Pixel coordinate grounding data
+++++

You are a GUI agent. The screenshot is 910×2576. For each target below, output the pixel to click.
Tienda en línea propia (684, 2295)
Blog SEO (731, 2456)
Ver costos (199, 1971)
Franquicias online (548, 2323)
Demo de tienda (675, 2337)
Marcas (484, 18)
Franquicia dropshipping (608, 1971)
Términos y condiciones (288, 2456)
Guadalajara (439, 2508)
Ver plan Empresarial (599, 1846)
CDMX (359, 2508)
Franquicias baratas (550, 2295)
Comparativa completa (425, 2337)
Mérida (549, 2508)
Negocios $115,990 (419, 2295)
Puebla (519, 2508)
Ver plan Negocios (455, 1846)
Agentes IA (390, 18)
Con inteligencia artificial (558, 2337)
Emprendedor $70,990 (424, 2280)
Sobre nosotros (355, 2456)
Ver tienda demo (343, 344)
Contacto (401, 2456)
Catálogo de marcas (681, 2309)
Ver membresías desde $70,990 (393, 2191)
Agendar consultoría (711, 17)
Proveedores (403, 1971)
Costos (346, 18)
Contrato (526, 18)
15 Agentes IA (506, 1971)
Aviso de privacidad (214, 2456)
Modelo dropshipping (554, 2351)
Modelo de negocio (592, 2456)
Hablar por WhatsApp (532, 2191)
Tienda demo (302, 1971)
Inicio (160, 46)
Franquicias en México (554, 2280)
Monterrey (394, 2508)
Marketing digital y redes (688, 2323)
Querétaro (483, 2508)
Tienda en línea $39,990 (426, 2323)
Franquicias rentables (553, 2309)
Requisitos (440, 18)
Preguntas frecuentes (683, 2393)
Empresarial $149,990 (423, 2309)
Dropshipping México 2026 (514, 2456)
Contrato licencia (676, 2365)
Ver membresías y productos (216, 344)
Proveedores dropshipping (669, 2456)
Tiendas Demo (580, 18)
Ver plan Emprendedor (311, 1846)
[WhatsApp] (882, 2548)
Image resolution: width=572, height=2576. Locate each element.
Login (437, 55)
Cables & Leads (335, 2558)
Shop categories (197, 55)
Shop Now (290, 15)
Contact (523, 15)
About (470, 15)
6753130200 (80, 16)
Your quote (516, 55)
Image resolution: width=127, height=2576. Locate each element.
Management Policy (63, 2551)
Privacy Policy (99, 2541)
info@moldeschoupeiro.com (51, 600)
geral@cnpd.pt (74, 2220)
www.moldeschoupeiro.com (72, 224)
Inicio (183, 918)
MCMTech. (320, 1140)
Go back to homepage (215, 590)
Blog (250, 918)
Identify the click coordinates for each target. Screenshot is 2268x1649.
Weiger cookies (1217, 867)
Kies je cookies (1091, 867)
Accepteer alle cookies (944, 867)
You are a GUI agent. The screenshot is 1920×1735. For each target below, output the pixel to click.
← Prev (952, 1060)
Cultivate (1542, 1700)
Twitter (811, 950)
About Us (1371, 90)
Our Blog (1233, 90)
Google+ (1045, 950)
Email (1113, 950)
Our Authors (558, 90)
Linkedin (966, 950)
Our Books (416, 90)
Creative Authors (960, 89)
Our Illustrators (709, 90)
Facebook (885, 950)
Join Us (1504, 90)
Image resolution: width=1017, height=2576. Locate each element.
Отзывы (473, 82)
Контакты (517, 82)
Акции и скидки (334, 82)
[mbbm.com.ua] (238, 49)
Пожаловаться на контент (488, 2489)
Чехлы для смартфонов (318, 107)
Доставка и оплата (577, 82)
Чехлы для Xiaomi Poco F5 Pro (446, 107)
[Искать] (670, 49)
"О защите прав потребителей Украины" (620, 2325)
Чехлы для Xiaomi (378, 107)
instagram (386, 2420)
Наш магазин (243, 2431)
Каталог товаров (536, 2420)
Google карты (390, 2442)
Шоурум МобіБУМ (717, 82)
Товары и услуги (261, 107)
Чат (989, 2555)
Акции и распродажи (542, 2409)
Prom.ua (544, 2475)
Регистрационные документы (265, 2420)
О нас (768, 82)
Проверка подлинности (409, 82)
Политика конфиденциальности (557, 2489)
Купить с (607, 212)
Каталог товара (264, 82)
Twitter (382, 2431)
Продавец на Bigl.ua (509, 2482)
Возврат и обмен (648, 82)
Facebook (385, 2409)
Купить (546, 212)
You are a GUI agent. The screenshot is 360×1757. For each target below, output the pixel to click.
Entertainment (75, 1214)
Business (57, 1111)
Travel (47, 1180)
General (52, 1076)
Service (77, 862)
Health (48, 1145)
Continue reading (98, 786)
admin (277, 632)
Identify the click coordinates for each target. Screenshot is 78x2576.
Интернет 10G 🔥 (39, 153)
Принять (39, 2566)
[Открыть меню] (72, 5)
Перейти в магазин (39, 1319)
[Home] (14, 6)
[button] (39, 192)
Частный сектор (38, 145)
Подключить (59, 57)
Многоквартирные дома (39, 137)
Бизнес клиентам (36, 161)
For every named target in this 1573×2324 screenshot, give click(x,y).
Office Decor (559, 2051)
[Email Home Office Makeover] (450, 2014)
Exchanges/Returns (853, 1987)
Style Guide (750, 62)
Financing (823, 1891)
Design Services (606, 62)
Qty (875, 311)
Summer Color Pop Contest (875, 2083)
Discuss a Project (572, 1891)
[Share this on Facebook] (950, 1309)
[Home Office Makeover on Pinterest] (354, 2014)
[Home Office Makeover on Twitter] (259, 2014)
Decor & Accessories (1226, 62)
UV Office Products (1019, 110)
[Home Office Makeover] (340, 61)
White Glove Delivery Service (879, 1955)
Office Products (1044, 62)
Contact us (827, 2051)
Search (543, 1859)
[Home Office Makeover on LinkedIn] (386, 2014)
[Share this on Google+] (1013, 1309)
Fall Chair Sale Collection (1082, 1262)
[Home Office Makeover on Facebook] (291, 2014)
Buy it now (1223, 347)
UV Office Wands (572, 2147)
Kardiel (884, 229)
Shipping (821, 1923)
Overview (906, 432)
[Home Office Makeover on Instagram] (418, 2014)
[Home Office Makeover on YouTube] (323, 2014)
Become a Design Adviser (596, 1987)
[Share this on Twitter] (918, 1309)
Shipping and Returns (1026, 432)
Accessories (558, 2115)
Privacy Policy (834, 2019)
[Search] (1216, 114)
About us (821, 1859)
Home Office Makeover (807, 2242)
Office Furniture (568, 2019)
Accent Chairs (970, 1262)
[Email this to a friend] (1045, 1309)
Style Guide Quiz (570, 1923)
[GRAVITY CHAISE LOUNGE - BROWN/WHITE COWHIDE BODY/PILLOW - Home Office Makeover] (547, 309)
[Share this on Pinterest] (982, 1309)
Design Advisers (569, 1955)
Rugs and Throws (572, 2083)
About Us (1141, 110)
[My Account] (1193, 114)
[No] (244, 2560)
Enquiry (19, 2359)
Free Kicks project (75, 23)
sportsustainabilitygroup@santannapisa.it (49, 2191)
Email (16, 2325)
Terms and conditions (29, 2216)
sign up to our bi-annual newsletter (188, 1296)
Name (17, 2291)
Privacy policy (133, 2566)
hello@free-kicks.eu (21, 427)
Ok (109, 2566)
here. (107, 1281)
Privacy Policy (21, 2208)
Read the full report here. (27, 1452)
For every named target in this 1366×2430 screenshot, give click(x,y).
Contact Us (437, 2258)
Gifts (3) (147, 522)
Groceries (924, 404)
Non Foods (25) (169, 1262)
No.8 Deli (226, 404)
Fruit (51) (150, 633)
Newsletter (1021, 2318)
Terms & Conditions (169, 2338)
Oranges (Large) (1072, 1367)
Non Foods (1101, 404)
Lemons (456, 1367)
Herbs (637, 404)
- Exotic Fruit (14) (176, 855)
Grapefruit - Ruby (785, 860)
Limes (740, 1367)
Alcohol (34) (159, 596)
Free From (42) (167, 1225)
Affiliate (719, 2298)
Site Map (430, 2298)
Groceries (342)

+++++

TASK GOAL
Every line above from the line with "Requisitos (440, 18)" to the line with "info@moldeschoupeiro.com (51, 600)" is wanted, ends included; write them out exactly and add no other line.

EXERCISE SOLUTION
Requisitos (440, 18)
Preguntas frecuentes (683, 2393)
Empresarial $149,990 (423, 2309)
Dropshipping México 2026 (514, 2456)
Contrato licencia (676, 2365)
Ver membresías y productos (216, 344)
Proveedores dropshipping (669, 2456)
Tiendas Demo (580, 18)
Ver plan Emprendedor (311, 1846)
[WhatsApp] (882, 2548)
Image resolution: width=572, height=2576. Locate each element.
Login (437, 55)
Cables & Leads (335, 2558)
Shop categories (197, 55)
Shop Now (290, 15)
Contact (523, 15)
About (470, 15)
6753130200 (80, 16)
Your quote (516, 55)
Image resolution: width=127, height=2576. Locate each element.
Management Policy (63, 2551)
Privacy Policy (99, 2541)
info@moldeschoupeiro.com (51, 600)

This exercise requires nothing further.